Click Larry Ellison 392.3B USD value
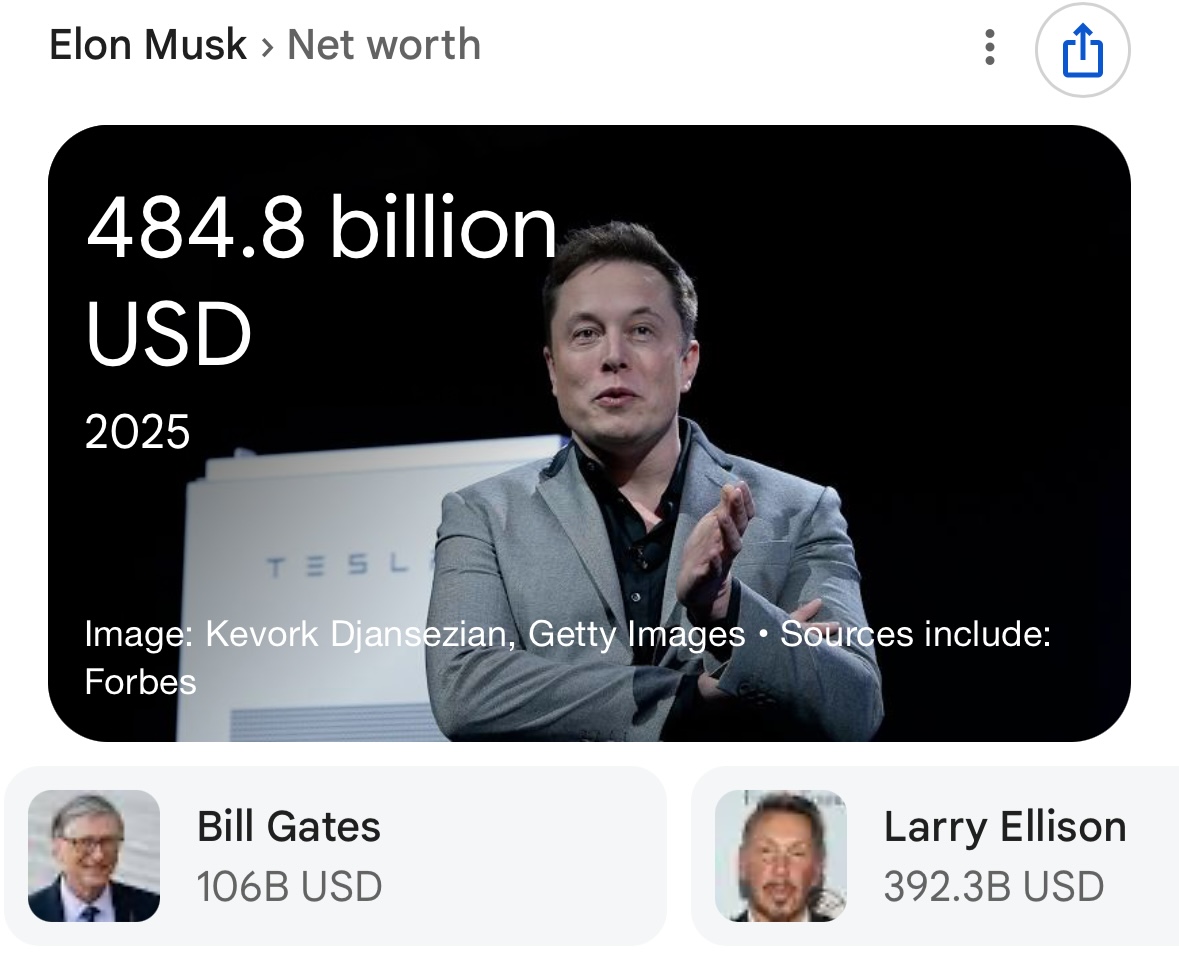(994, 887)
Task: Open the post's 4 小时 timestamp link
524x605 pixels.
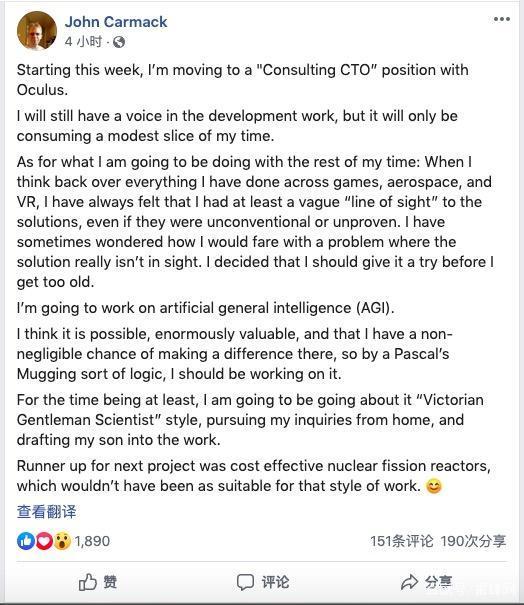Action: pyautogui.click(x=84, y=42)
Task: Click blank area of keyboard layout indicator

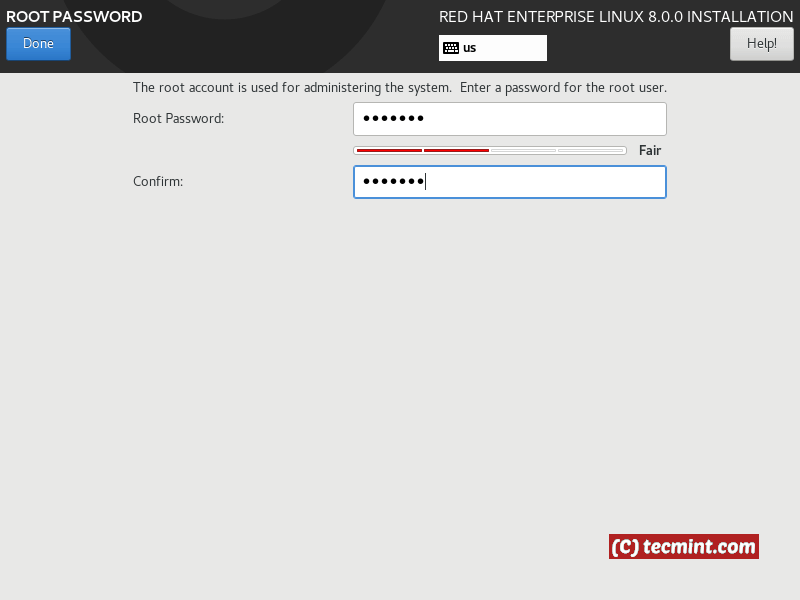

# What you will do:
Nothing but the lines from the line with "Task: Open the post's 4 小时 timestamp link" through the last line of the data above should be printed, exactly as written and without pictures.

# Response to this task:
Task: Open the post's 4 小时 timestamp link
524x605 pixels.
Action: pyautogui.click(x=84, y=42)
Task: Click blank area of keyboard layout indicator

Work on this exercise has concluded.